Most administrative requirements for the command and the detachment are handled by the Fleet Introduction Team, an eight-person team under PMS 339 that supports personnel and administrative actions for the command.

Principal efforts at Dam Neck are the reception, integration, training and deployment of the 11-person watch teams to Romania. Currently, watch teams Blue 1 and 2 are on station, undergoing Aegis Ashore Team Training and Aegis Ashore Academy respectively.

The crews get individual and team training. Highfidelity training at Dam Neck takes place in a detailed replica of the Aegis Ashore Combat Information Center.

Before deploying, the crews are evaluated by Tactical Training Group Atlantic and certified for deployment to Europe by U.S. Fleet Forces Command. Following a recent certification, watch team White 3 arrived in Romania to relieve watch team Red 3 in early February.

“We’re working side by side with industry partners — Lockheed Martin, Raytheon and BAE Systems, to name a few — and with Navy counterparts at Naval Surface Warfare Centers, SPAWAR [Space and Naval Warfare Systems Command], and NAVSSES [Naval Ship Systems Engineering Station] conducting weapon system and C4I [command, control, computers, communications and intelligence] system installation,” Carlson said. “Those partnerships continue after Navy acceptance of the system from MDA and operations begin in earnest.”

Wolstenholme said the four Rota, Spain-based Forward Deployed Naval Forces BMD ships and Aegis Ashore together are developing a high level of expertise.

“We’ve built a cadre of BMD experts,” he said. “The technology is impressive, but like anything in the U.S. Navy, Sailors are the true heart of the mission,” Foggo said.

Operations Specialist 2nd Class Tura Hudson is the most junior Sailor assigned to Aegis Ashore, but she maintains the link picture all the way up into the exoatmosphere.

“I love doing this,” Hudson said. “I enjoy sitting at this console, and bringing up the picture, and talking to everyone else out there in the fleet.

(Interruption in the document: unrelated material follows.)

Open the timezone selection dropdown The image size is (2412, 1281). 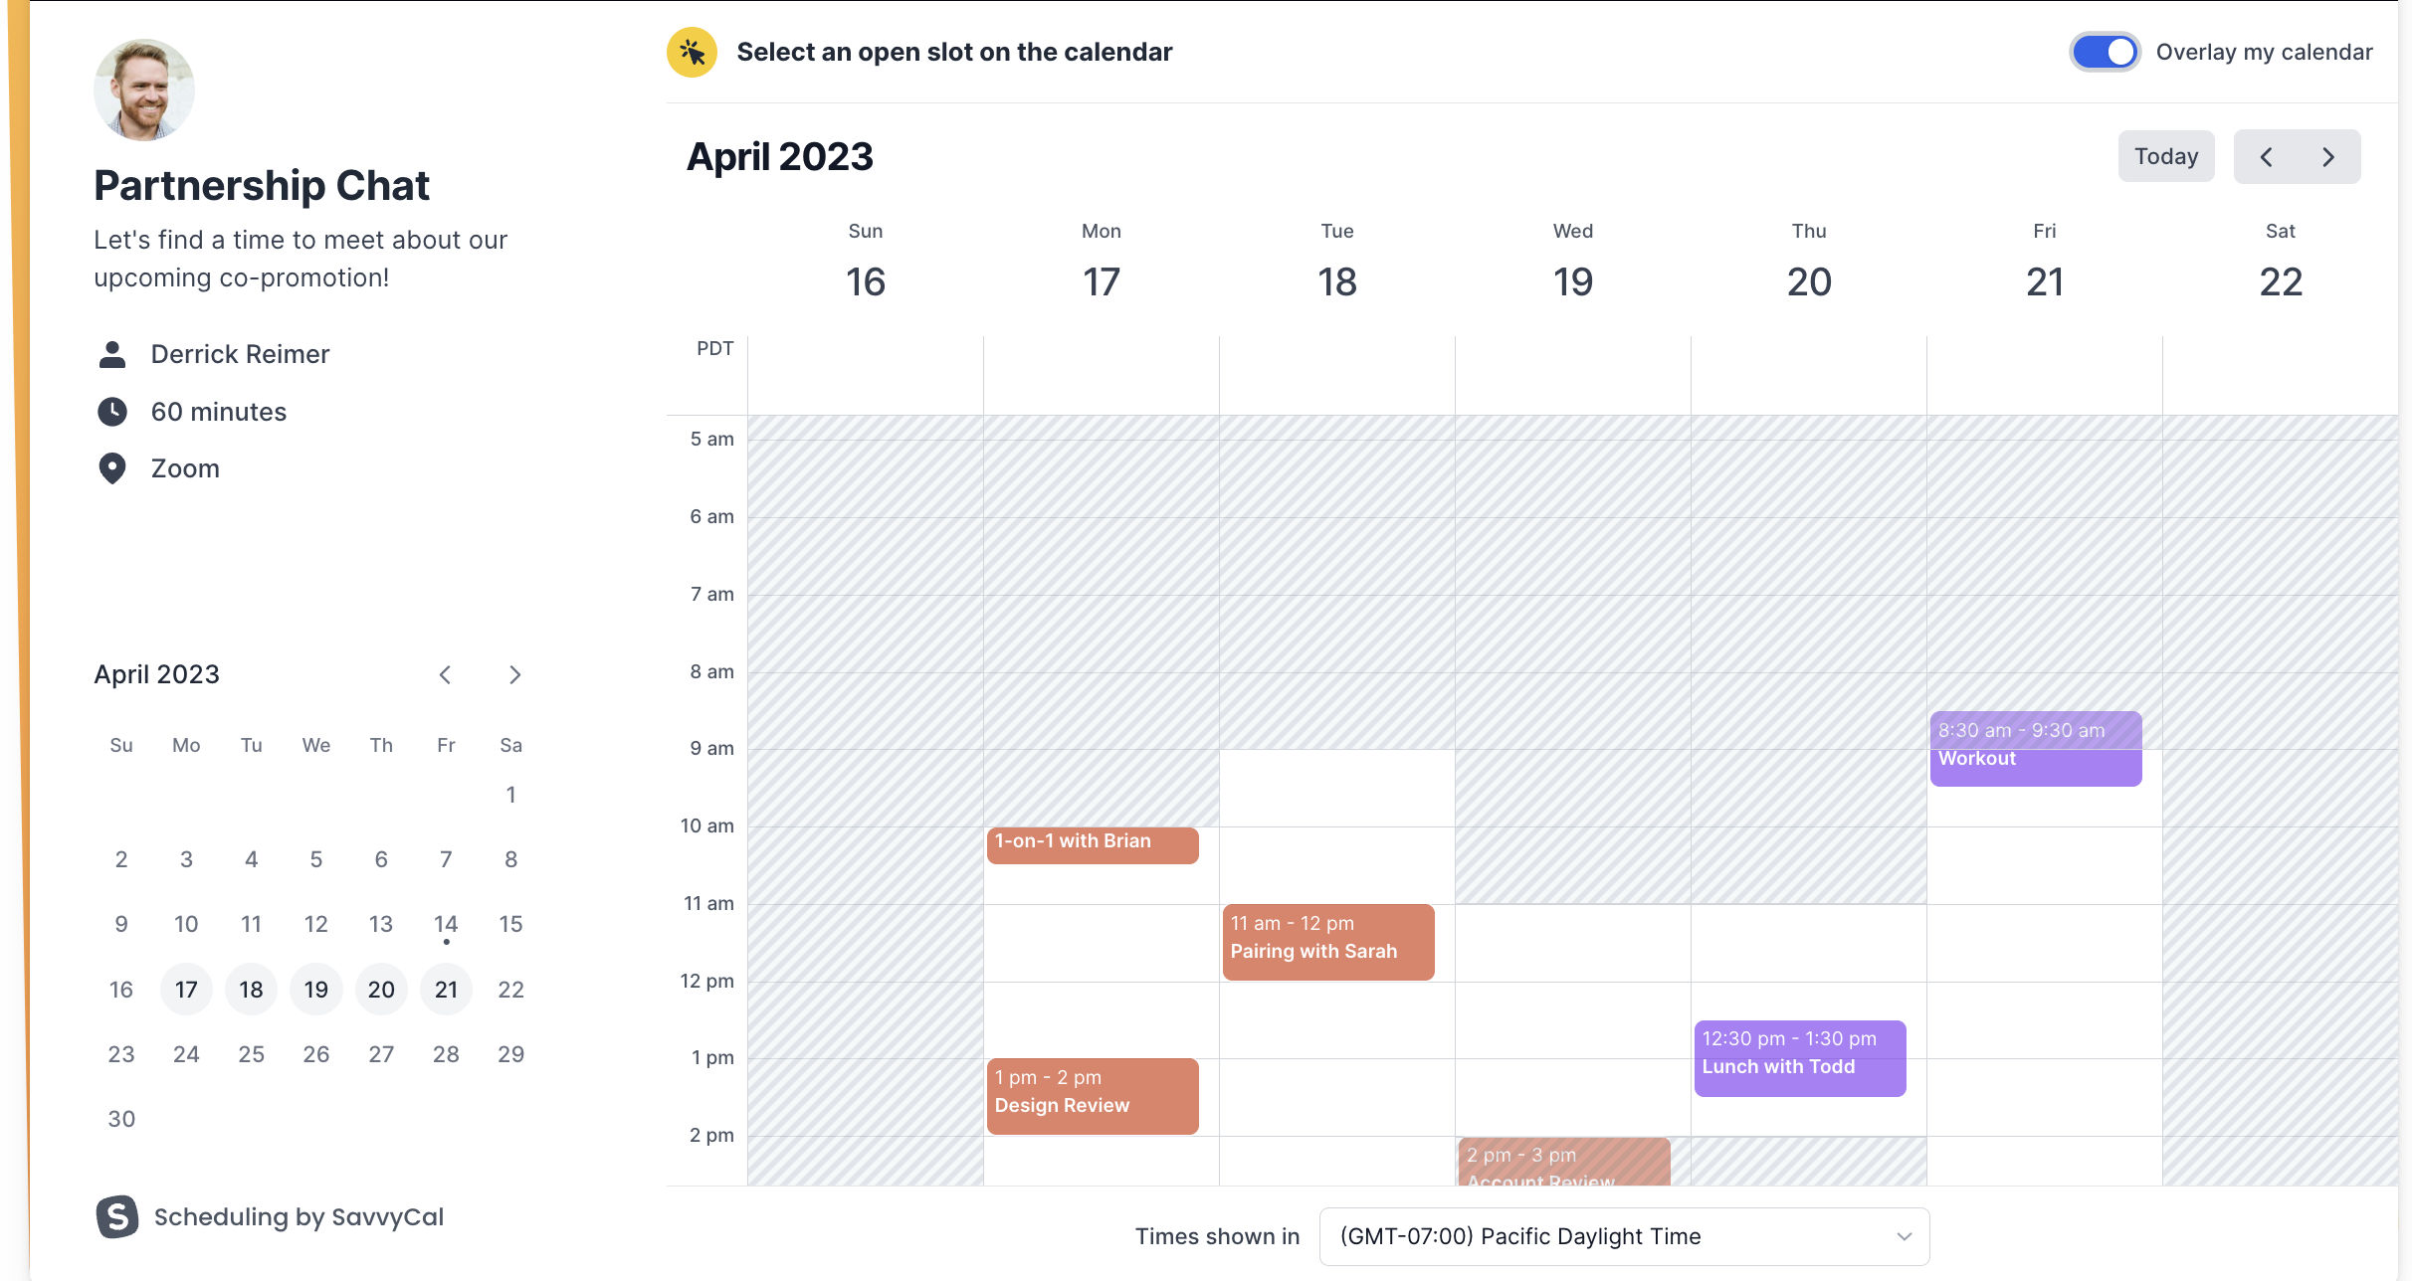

If there’s a launch, I’ll see it. And we’ll kill it.”

Hudson does not have previous Aegis experience. “I was on an amphib, the Mesa Verde. This is my first BMD assignment, so coming here I had to learn something brand new. The training was very detail-oriented and intense,” she said. Hudson said her friends back home in Philadelphia don’t know how important her job is. “I don’t talk about what I do. I just tell them I look at radar screens,” she said. “It’s my job to use this radar to initially detect a ballistic missile and track it, whether we pass it off or take the shot,” said Fire Controlman 1st Class Christopher Mays, the 2015 AAMDS Sailor of the Year. “I’ve been a SPY tech for about 18 years, and I’ve been on six ships. But coming here, I’ve learned so much. It’s been a great experience, and I’m furthering my knowledge. The best part is the new equipment. This is the cutting edge — the best we have to offer.”

The cutting edge is partly what draws Sailors to sign up for duty in Romania. But the leadership is clear that technology is only a part of the capability.

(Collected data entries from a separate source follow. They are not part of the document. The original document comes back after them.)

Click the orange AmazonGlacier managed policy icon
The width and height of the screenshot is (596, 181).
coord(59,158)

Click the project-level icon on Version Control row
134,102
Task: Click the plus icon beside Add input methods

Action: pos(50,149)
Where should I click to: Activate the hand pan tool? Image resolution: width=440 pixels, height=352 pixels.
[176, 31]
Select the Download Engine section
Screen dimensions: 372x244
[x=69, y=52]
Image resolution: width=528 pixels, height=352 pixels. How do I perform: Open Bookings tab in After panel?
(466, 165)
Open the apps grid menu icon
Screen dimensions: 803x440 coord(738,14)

“Aegis Ashore is no different in this regard from other advanced Navy weapon systems: the true warfighting capability comes from our Sailors,” Carlson said. “‘Men mean more than guns in the rating of a ship,’ [to quote John Paul Jones] and at Aegis Ashore, our exoatmospheric warriors bring more capability than just what the weapon system provides.”

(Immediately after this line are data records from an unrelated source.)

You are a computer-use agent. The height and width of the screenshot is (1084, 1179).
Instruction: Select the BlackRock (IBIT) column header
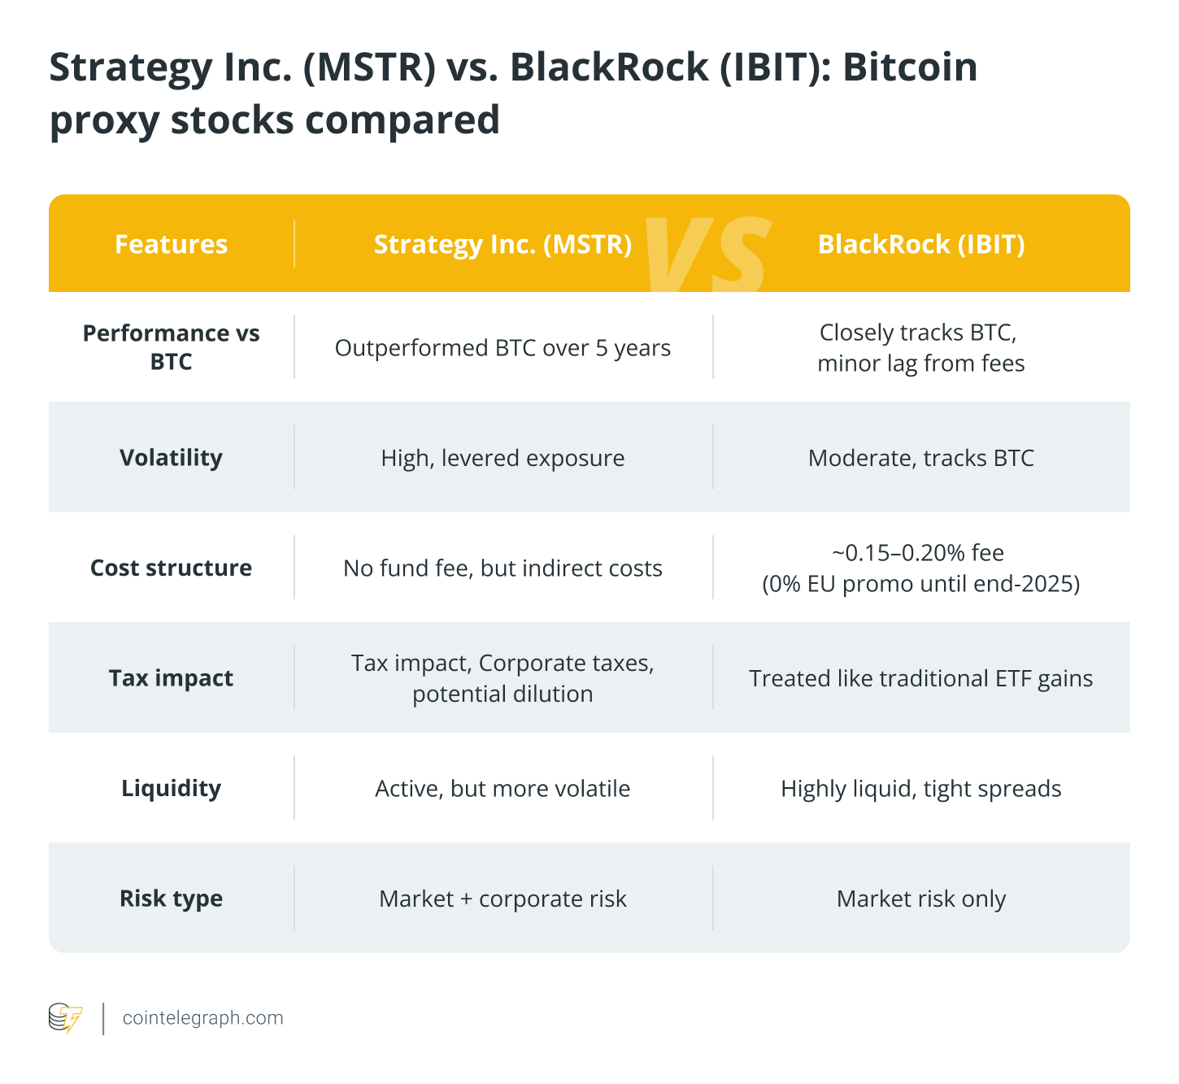pos(920,244)
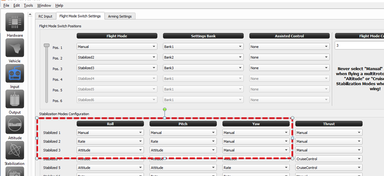The height and width of the screenshot is (176, 384).
Task: Open the Arming Settings tab
Action: point(120,16)
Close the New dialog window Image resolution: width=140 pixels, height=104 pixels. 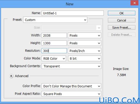(135, 3)
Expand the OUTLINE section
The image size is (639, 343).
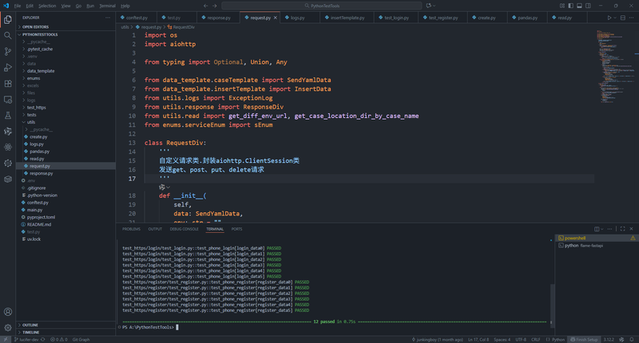tap(30, 325)
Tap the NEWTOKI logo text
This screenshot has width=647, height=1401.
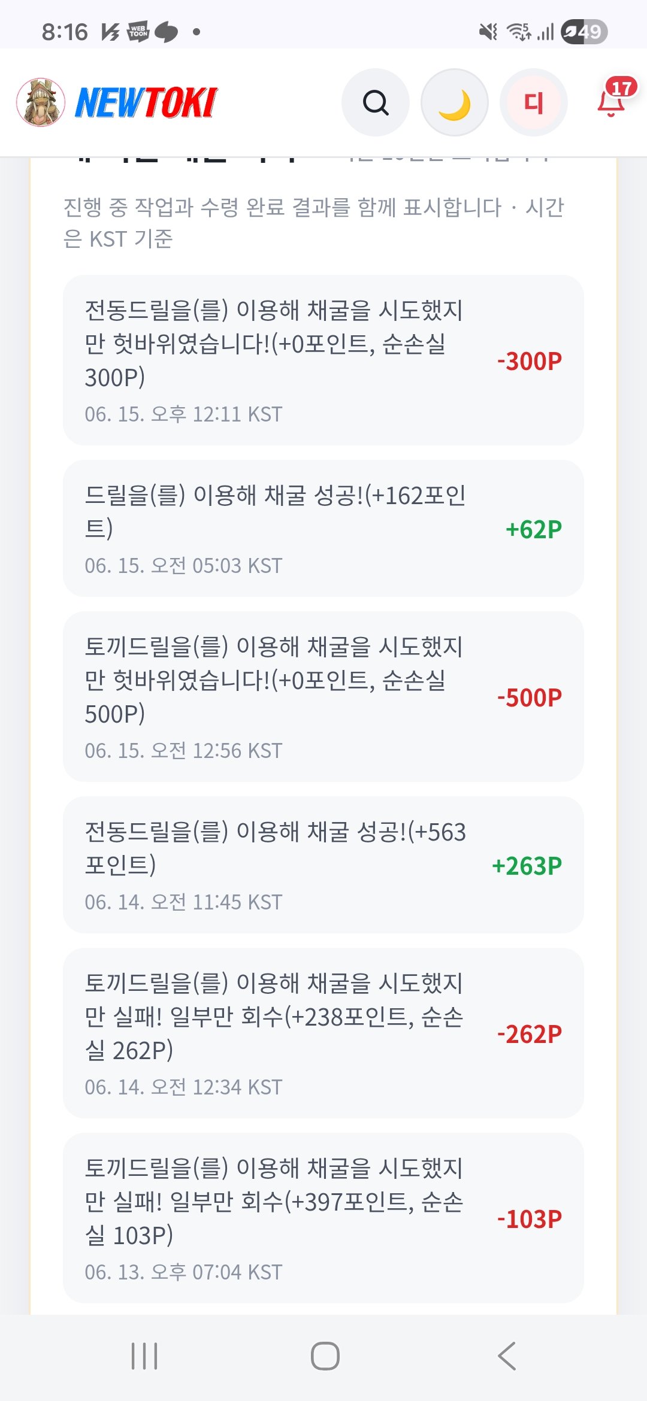pyautogui.click(x=146, y=102)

Carlson’s crews are excited to be a part of something new, and having the very latest equipment. He likens the journey from the concept of Aegis Ashore to reality at Deveselu to the Lewis and Clark Corps of Discovery 1804-1806 expedition.

“They knew where they were going, but they weren’t exactly sure how they were going to get there. We are pioneering in the same sense, and we have to get it right,” Carlson said. “We have to keep people engaged for a mission we don’t want to do, but if we do wrong could mean so much. Our allies and partners need this capability, and the Navy’s proven system and talented cadre of missile defenders can deliver.”

According to Col. Razvan Bratulescu, commander of the Romanian 99th Military Base, working together have been challenging and rewarding at the same time.

“This has been a sharing of experience, the opportunity to learn from each other to understand the similarities and the differences between our cultures,” he said.